The latest strange yet fascinating creation of OpenAI is DALL-E, which by way of hasty summary could be called “GPT-3 for images”. It produces illustrations, photos, renders or whatever method you prefer, from anything you can intelligently describe, from “a cat wearing a bow tie” to “a daikon radish in a tutu walking a dog.”
What researchers built with GPT-3 was an AI that given a prompt, would try to produce a realistic version of what it explains. So if you tell “a tale of a kid who finds a witch in the woods,” it’s going to try to write one, and if you press the trigger again, it’s going to write it again, differently. Again, and again, and again.
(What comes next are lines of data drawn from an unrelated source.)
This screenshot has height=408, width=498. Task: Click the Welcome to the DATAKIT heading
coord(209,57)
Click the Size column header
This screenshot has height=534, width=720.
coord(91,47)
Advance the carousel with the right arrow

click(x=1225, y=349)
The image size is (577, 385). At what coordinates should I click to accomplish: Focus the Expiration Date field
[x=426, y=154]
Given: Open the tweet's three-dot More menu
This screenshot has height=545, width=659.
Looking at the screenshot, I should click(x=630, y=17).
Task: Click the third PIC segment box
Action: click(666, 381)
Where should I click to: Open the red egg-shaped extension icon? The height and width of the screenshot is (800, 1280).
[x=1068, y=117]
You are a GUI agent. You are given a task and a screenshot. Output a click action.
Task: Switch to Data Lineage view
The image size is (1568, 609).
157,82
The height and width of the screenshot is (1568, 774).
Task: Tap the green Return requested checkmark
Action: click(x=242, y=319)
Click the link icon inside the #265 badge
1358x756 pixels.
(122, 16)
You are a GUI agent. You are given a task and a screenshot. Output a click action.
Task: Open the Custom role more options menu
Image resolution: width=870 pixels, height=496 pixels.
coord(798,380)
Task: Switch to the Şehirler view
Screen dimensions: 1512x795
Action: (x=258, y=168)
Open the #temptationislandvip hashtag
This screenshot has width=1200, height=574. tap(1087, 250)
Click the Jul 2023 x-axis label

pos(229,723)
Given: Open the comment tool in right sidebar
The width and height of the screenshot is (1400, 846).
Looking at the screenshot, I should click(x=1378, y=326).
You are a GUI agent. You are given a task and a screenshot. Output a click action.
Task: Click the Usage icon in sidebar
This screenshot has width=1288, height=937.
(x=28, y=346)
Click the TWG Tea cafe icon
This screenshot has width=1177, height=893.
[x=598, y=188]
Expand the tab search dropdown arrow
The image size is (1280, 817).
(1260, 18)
Some of these attempts may be better than others, in fact, others may be barely credible while some will be almost indistinguishable from anything written by a human. But, it does not generate garbage or severe grammatical errors, making it ideal for a number of tasks. as start-ups and researchers are currently exploring.
This concept is followed by DALL-E (a mixture of Dali and WALL-E). For years, AI agents have been translating the text into pictures, with varying but steadily increasing results. In this case, to create a plausible image that matches a prompt, the agent uses the language understanding and context given by GPT-3 and its underlying structure.
As OpenAI puts it:
GPT-3 showed that language can be used to instruct a large neural network to perform a variety of text generation tasks. Image GPT showed that the same type of neural network can also be used to generate images with high fidelity. We extend these findings to show that manipulating visual concepts through language is now within reach.
Interestingly, in combination with DALL-E, CLIP, was used to understand and rank the images in question, but it is a bit more technical and more difficult to understand. Here you can read about CLIP.
According to OpenAI:
In the future, we plan to analyze how models like DALL·E relate to societal issues like economic impact on certain work processes and professions, the potential for bias in the model outputs, and the longer-term ethical challenges implied by this technology.
Right now, like GPT-3, this technology is amazing and yet difficult to make clear predictions regarding.